> [INFORMATION PROVIDED]
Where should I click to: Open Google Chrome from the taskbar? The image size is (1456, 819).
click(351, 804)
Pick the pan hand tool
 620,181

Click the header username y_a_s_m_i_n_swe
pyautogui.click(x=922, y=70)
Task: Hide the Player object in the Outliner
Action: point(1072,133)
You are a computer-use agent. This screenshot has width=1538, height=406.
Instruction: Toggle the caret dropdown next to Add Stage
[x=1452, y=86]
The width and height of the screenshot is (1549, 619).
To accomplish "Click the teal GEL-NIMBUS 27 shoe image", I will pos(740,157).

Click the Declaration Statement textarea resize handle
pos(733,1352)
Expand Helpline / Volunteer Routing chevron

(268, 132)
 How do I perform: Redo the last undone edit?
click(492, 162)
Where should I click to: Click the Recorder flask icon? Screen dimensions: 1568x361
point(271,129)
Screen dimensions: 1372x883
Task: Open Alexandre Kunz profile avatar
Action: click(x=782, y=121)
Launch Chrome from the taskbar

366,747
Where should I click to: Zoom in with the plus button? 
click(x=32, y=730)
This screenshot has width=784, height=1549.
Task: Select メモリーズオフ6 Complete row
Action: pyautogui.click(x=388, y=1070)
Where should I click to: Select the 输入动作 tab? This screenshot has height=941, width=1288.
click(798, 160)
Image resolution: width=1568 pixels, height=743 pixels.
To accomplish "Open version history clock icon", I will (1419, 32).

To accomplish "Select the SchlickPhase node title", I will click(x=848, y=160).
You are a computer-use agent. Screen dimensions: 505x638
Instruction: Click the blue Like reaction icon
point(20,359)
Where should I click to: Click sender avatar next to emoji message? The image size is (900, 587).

> [TRY IT] All that is wanted is an exact copy of the lines above from the one with "Pick the pan hand tool" through the one with "The width and", with both ends included.

> [OUTPUT BELOW]
Pick the pan hand tool
 620,181

Click the header username y_a_s_m_i_n_swe
pyautogui.click(x=922, y=70)
Task: Hide the Player object in the Outliner
Action: point(1072,133)
You are a computer-use agent. This screenshot has width=1538, height=406.
Instruction: Toggle the caret dropdown next to Add Stage
[x=1452, y=86]
The width and height of the screenshot is (1549, 619).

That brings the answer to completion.